People say, I know how he did that. Oh no, he took this card. Do that all the time. And there’s different ways to handle that stuff. Yeah. And he, this guy Jay, he’s a standup comic. That’s how he got started. And then he started, oh wow. Magic. So what does he do? He rips on people. And I said, I can’t do that. I’m in a business setting.

I’m in a business meeting. I can’t start insulting the people I want to, to buy my pro product. And, and, you know, and he gave me a couple of tips on how to flip the narrative. Mm-hmm. Around, so rather than, I mean, look, When you’re dealing in sales, and this is what I do with sales training and so on. Mm-hmm.

People talk about overcoming objectives and Yeah. But, but you know, think about buying a car. Yes. But I don’t know if I’m ready to spend this much money, but I wasn’t prepared to buy the, I wasn’t prepared to sign it today and all the different objections. So how do you flip the narrative that goes back to the magical performance and bringing that into, The, the business setting.

So as I was growing through the years, I was maturing in my communication skills as well. And that’s also what kept it going because I just had this fascination for how people process information. Yeah. Because again, that’s what we’re trying to do as a magician. I’m doing something over here, but I want you to be looking over here.

Right. That’s a simple way of doing it. I say something in a particular way because I want you to feel a certain way. I want you to think a certain thing and flipping the narrative so I don’t have to insult my audience. If somebody says, Hey, I see what you’re doing. Hey everybody, look over here. Look what he’s doing.

So how do you, how do you flip that? That’s how this thing just sort of steamrolled into. Doing both and getting better at both greater than each one by itself. Yeah. And I see that, by the way, and I think it was, it’s pretty genius the way that you were able to connect, you know, some, a skill and something that you, that you enjoyed and had fun with, you know, from your early childhood years into adulthood and now make, you know, and now make it a professional part of your career as well.

And, and really to link and your, your coin term, I should say. And I, and I want you to go into what it means, but you’re known as the Observationalist. Mm-hmm. So tell, tell us a little bit more about that. So the observation is that, was that, that’s kind of interesting. It’s a word I’d like to think I made up.

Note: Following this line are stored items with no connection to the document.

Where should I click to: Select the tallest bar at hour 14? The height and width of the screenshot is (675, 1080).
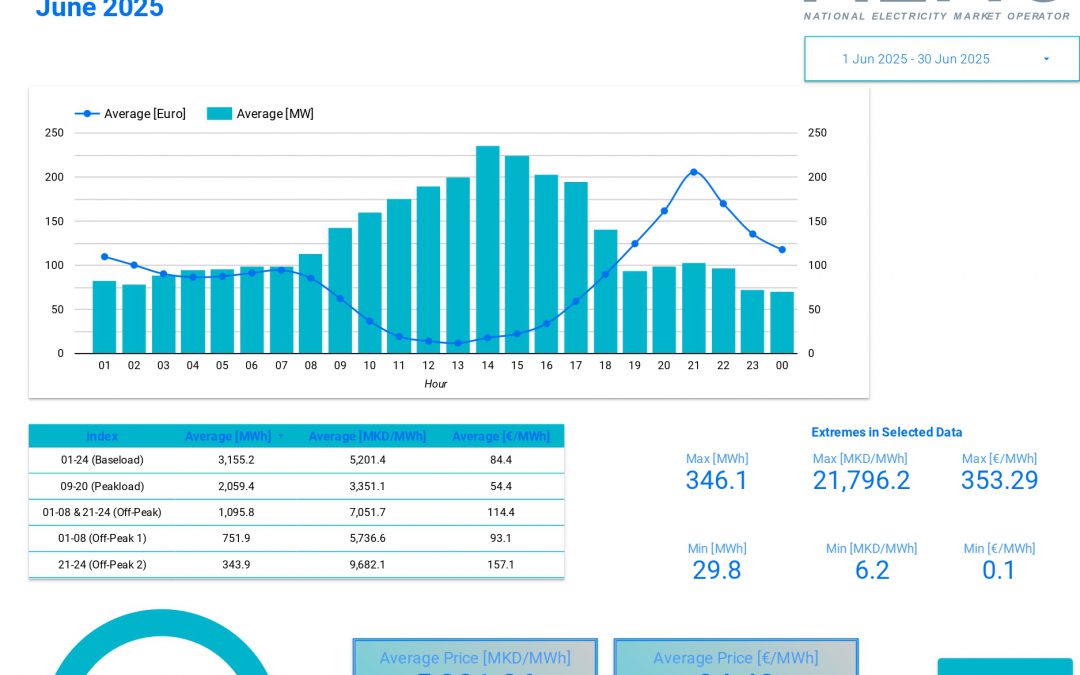coord(487,250)

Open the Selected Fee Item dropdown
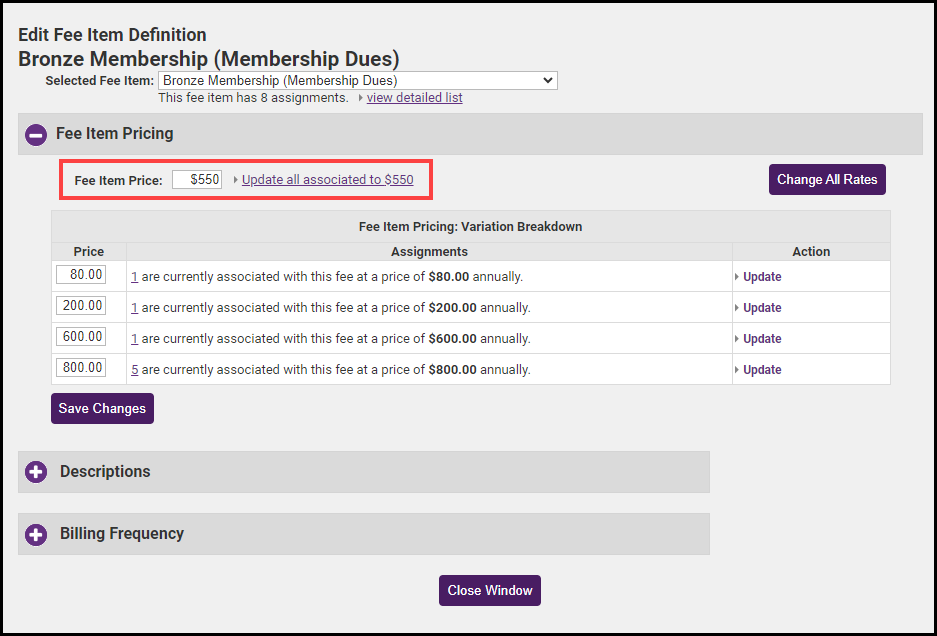point(357,80)
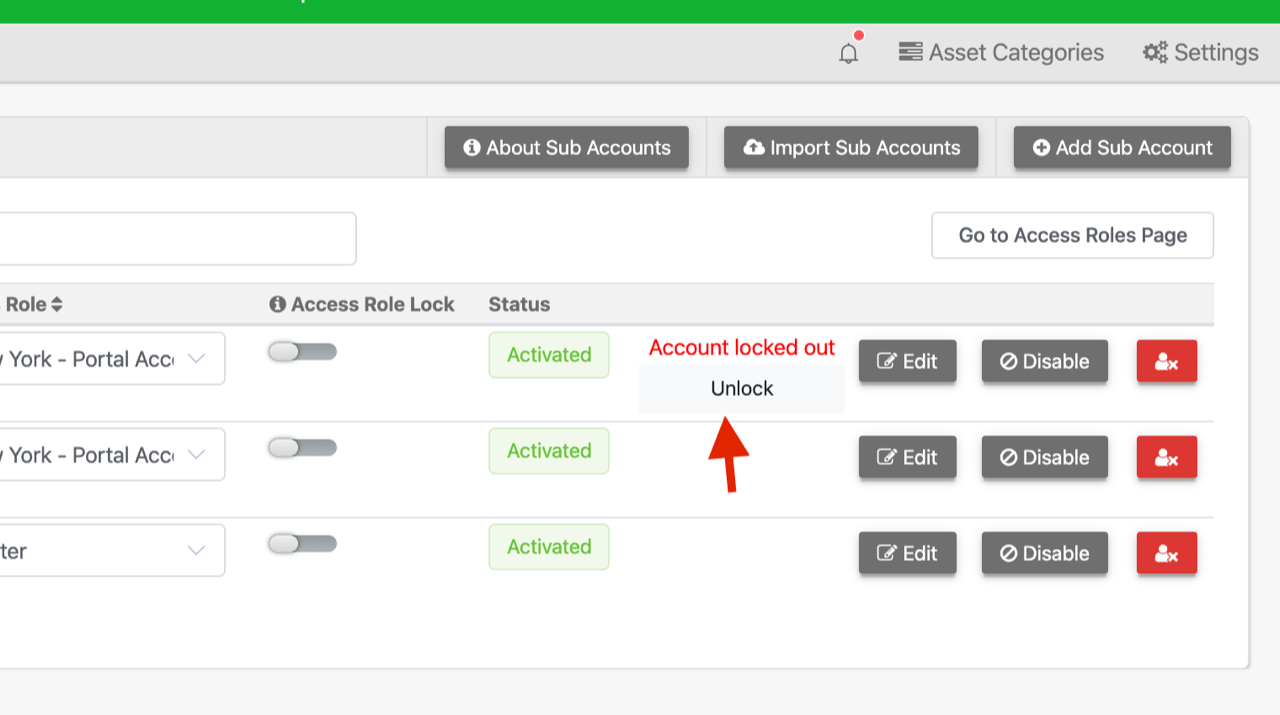Image resolution: width=1280 pixels, height=715 pixels.
Task: Go to Access Roles Page
Action: pyautogui.click(x=1072, y=235)
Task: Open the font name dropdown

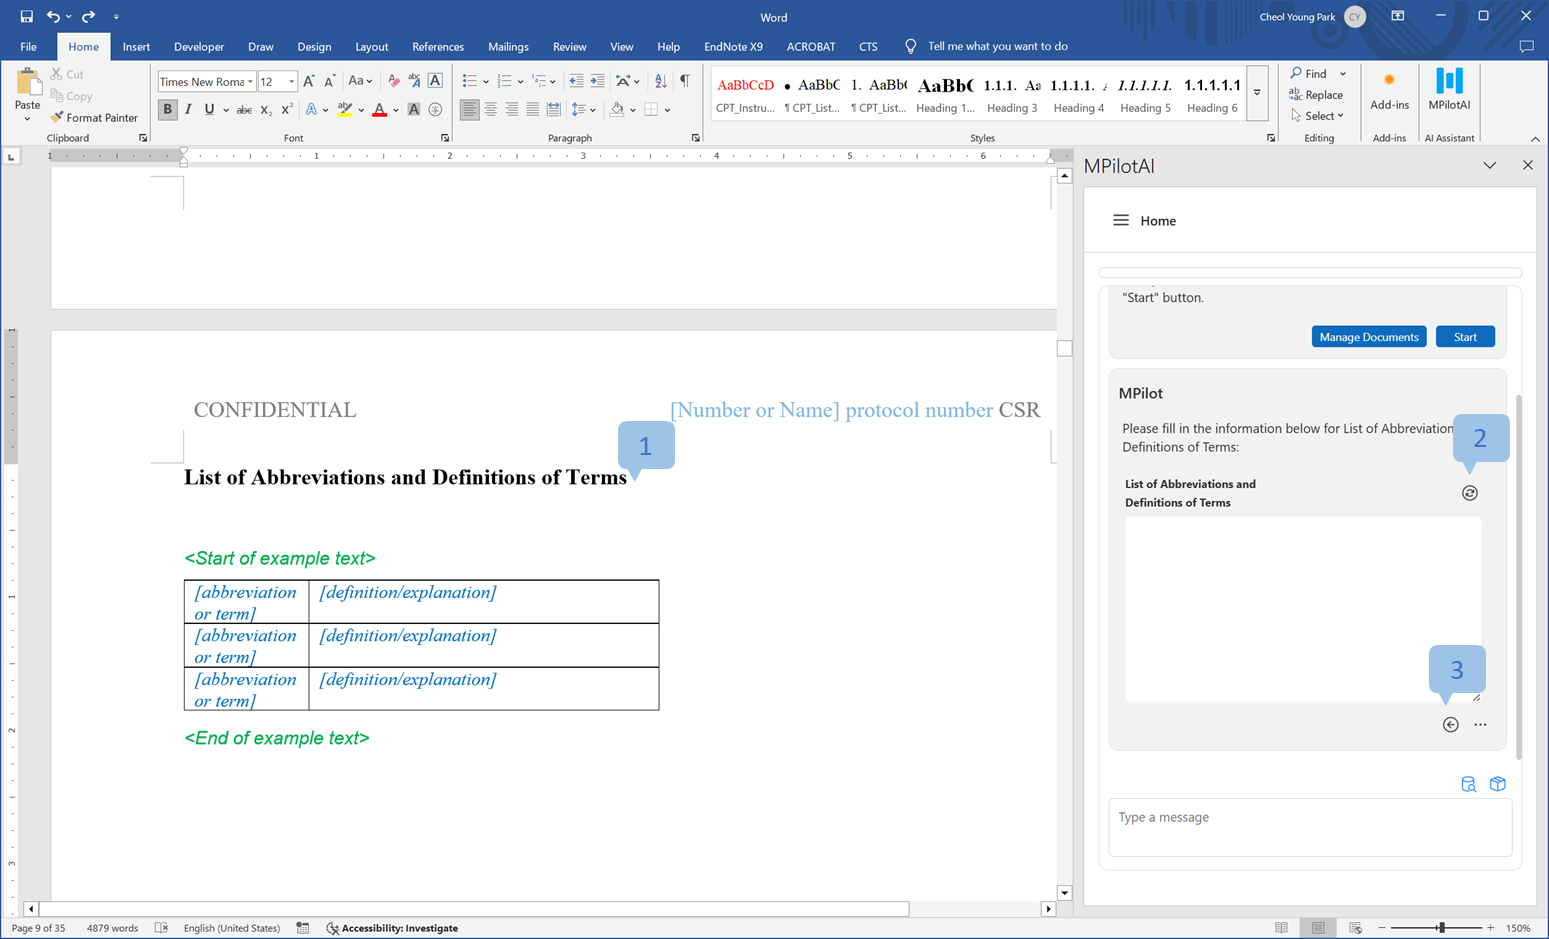Action: coord(250,82)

It’s not any dictionary. What I was doing was I was trying to figure out. Where I can take this and how I can encapsulate something. Mm-hmm. And again, part of this is the psychology. Let’s turn back the clock just a little bit from here. A couple of years. I started coaching about 10 years ago. TED talk speakers.

Mm-hmm. Because I’m a professional magician. I’m a professional communicator. So teaching people, you know you know, speaking skills. Yes. When to use slides, when not to use slides, how to use slides. Mm-hmm. And, and also how to codify and clarify their message, which is we don’t do that nearly well enough.

Mm-hmm. People don’t clarify their message. And what I wound up doing, Was looking at a lot of Ted Talks. People had different titles. Okay. And one that always got me was futurist. Mm-hmm. And I said, how can I label myself in a way that’s descriptive, intriguing, yet not confusing? And the other thing was I was trying to balance my business with magic mentalism and hypnosis, which I do all of these things in different venues and different types of performances, lectures and so on.

And I didn’t wanna be called a magician. It, it’s got a connotation. Don’t be called a mentalist. What the heck’s a mentalist. Nobody really knows magic circles. We know hypnotist. I don’t want people thinking I’m gonna make ’em bark like a dog and just run around the floor. Yeah. So, so what I thought about is who am I as a person?

Mm-hmm. And just like the evolution I experienced, one of the things I took a lot from, believe it or not, is George Carlin. Mm-hmm. Okay. Leading George Carlin. He had a wonderful way of, Getting people to observe things through his words and look at things in a totally different way. He did so, so I said, well, I love George Carlin.

I love the, the, you know, the like, wow. I never thought about it that way. Yeah. And having people think about that, and I wanted people to see things that are right in front of their eyes that they’re missing because we go through life in patterns. Mm-hmm. In fact, that was the entire. Basis of my TEDx talk that I did.

Oh God, it’s like five or six years ago. And by the way if you take a look at my website, there’s a link to my, there’s yeah. Over there, whoop. There’s a link to my TEDx talk there. So but, but the idea was I wanted people to see things. Mm-hmm. I wanted people to see things that are right in front of them, take them out of their patterns to their benefit.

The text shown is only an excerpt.